Opinion

Winning battles, losing minds: The real fight for Israel on campus

What a difference a year makes. This time last year, anti-Israel encampments dominated the quads of multiple major campuses. Jewish students were being harassed and physically attacked. All the while, most college administrators were quick to abandon their Jewish students as they rushed to appease the anti-Israel mob. 

Today, there are no encampments and fewer anti-Israel protests. A powerful trio of actors — pro-Israel donors, lawyers and the Trump administration — have shown college administrators that there is a price to pay for their failure to protect Jewish students. They will lose donations. They will suffer lawsuits. They will even lose federal funding. The antisemites are no longer the only ones who frighten college presidents. 

These victories are extremely significant. Rarely have so few made such a large difference so quickly. 

But those tempted to crack the champagne bottles should hold off. All of these recent victories are limited to forcing administrators to restrict the ways anti-Israel students can express their hatred of Israel. These victories do absolutely nothing to change the fact that so many students hate Israel in the first place. What cannot be said on campus today will be said in the public square and the halls of Congress tomorrow. We are merely postponing the day of reckoning.

The most serious challenge we face on our college campuses has nothing to do with the administrators. As anyone who’s been watching polls for the last decade knows, support for Israel among college students has been steadily declining. And these students don’t magically change their minds about Israel when they graduate, get jobs and take mortgages — instead they take their anti-Israel views to the activist heart of our politics. The March Gallup poll showing that only 33% of Democrats view Israel favorably should surprise no one who’s been watching. 

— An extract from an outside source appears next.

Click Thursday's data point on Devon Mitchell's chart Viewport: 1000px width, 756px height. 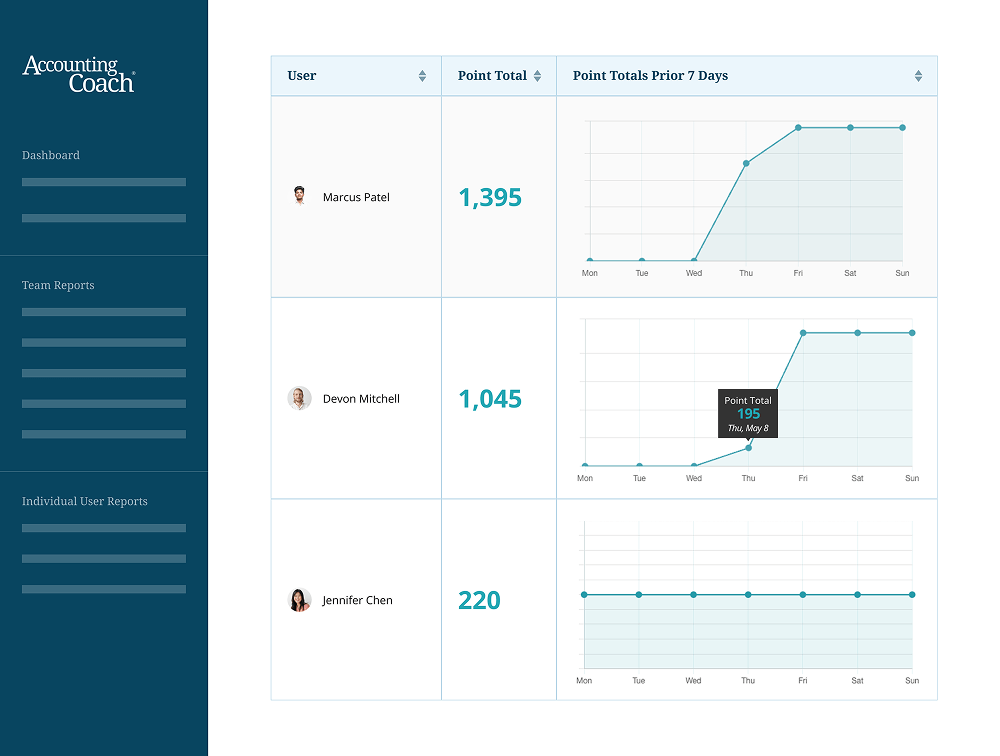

Given the stakes, we have no alternative but to go beyond administrators to fight for the hearts and minds of the students themselves. We must challenge the anti-Israel narrative that dominates our campuses before these sentiments harden into lifelong convictions. This will be a long, tough slog. It will require fighting an endless series of difficult battles on hostile territory — and for the time being, these struggles will play out against the backdrop of ever-worsening polls. 

Yet we can’t permit the difficulty to discourage us. The fact is that we can still fight and can still win on campus. We can slow the decline of support for Israel and, in time, begin to claw back lost territory. This is not a time to cut and run. This is a time to identify what works and triple down on it. 

By now we should all understand that the standard menu of pro-Israel campus activities — speakers, tabling and falafel brunches — is woefully inadequate to the challenge at hand. We need much more effective interventions. We must find ways to penetrate the tall, thick walls of the progressive opinion silo most students inhabit. We must bring the truth about Israel to those who will never leave their ideological comfort zone to listen to our pro-Israel speakers, read our pro-Israel literature or eat our falafel. 

At the Maccabee Task Force, years of trial and error convinced us that the only effective way to win new campus allies is to take the most influential students on each campus to see Israel and the Palestinian Authority for themselves. The thousands of non-Jewish student leaders we’ve taken to Israel have been mostly progressive Israel skeptics and critics. Yet our post-trip surveys show that 97% of students who held anti-Israel views before our trip were more supportive of Israel after their visit. These are not anti-Semites. They are good people who believe a false narrative. Challenge the narrative and you change the student.

Maccabee Task Force Israel trip participants from the University of Cape Town talk with an expert at the Alma Center in Northern Israel. Courtesy/Maccabee Task Force

Upon their return to campus, each trip participant serves as a bridge to their respective communities. These new allies help us build broader coalitions, and these coalitions have enabled us to win far more votes than we have lost. During the 2022-2023 academic year, for example, an anti-Israel resolution passed on only one of our 100 campuses. In almost every case where we defeated anti-Israel initiatives, our new allies played pivotal roles in the victory. 

While we are proud of our efforts, we know they are insufficient. Our community must focus its time, energy and precious resources on developing and implementing strategies that can bring the truth about Israel to the spaces from which it’s been exiled. We need more organizations promoting smarter solutions. And we need more honesty about what works and what’s never worked. We have too few resources to continue wasting them on outdated efforts that change nothing. 

Those of us who worry about our campuses have much to celebrate. But our recent victories with college administrators mustn’t distract us from the more important battle for the hearts and minds of the students themselves. We are blessed with so many brave and talented pro-Israel students who want to engage with the larger campus despite all the adversity. They know the truth about Israel and are desperate to share it. The least we can do is bring them the strategies and resources they need to do so effectively. 

David Brog is the executive director of the Maccabee Task Force.